--- Raw data Enclosed Below ---

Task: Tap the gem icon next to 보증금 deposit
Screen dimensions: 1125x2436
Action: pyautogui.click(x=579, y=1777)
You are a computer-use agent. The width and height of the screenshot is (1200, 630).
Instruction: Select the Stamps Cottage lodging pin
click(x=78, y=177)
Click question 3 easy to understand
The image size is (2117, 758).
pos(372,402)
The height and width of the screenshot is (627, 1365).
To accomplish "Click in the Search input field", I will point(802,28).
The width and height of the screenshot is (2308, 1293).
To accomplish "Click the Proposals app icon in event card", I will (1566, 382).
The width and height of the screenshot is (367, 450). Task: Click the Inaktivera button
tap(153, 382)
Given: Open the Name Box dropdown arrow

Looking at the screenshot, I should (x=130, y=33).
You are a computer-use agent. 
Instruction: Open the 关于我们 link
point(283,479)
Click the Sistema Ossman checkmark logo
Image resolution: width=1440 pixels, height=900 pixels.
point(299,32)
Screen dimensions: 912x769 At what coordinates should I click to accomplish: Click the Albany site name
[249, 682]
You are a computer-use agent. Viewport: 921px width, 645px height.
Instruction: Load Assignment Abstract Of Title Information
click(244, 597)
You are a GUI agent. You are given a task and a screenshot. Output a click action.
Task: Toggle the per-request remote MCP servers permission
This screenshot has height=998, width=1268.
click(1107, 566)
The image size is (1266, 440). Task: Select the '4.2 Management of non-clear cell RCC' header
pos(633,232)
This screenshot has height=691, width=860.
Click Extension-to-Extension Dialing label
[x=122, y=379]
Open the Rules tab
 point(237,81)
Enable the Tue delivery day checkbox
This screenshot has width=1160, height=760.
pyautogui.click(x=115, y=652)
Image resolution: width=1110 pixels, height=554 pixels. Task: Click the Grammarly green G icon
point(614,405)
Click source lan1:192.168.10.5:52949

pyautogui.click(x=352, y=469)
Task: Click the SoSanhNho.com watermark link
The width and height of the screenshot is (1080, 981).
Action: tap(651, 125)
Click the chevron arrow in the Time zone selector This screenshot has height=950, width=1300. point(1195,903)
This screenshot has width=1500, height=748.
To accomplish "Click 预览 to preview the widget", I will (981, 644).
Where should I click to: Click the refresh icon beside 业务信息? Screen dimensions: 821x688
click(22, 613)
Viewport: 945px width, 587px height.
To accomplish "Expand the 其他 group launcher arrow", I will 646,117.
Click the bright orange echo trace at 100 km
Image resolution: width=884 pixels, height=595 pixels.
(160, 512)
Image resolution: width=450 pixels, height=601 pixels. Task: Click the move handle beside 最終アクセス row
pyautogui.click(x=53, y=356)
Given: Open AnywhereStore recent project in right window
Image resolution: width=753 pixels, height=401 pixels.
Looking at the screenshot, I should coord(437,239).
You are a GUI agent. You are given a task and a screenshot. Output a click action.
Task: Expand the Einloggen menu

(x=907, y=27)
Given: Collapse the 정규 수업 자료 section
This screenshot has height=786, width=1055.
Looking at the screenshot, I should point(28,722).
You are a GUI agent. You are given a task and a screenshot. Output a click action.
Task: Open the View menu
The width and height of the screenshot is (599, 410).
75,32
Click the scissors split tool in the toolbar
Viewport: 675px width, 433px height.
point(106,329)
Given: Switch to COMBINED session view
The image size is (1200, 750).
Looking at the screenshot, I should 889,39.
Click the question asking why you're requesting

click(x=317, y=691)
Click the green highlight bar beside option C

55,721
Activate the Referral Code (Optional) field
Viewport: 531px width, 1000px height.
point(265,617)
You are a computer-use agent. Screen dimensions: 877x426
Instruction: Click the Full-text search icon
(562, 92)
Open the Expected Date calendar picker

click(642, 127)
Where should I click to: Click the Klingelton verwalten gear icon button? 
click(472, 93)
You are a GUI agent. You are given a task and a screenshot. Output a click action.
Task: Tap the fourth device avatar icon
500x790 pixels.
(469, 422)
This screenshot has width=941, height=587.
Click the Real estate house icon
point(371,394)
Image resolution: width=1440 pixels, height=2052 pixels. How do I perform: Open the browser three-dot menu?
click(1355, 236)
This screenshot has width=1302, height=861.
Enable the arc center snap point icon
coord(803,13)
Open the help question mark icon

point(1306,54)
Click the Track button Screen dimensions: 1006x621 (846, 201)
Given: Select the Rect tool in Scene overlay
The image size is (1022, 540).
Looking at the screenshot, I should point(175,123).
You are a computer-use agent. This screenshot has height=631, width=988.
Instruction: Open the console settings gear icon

--- End of Enclosed Raw data ---

■ **Task objective**:
Retype only the stretch of lines above starting at the one with "Viewport: 675px width, 433px height." and stopping at the one with "Given: Select the Rect tool in Scene overlay", exactly as written, with both kept.

■ **Solution to this task**:
Viewport: 675px width, 433px height.
point(106,329)
Given: Switch to COMBINED session view
The image size is (1200, 750).
Looking at the screenshot, I should 889,39.
Click the question asking why you're requesting

click(x=317, y=691)
Click the green highlight bar beside option C

55,721
Activate the Referral Code (Optional) field
Viewport: 531px width, 1000px height.
point(265,617)
You are a computer-use agent. Screen dimensions: 877x426
Instruction: Click the Full-text search icon
(562, 92)
Open the Expected Date calendar picker

click(642, 127)
Where should I click to: Click the Klingelton verwalten gear icon button? 
click(472, 93)
You are a GUI agent. You are given a task and a screenshot. Output a click action.
Task: Tap the fourth device avatar icon
500x790 pixels.
(469, 422)
This screenshot has width=941, height=587.
Click the Real estate house icon
point(371,394)
Image resolution: width=1440 pixels, height=2052 pixels. How do I perform: Open the browser three-dot menu?
click(1355, 236)
This screenshot has width=1302, height=861.
Enable the arc center snap point icon
coord(803,13)
Open the help question mark icon

point(1306,54)
Click the Track button Screen dimensions: 1006x621 (846, 201)
Given: Select the Rect tool in Scene overlay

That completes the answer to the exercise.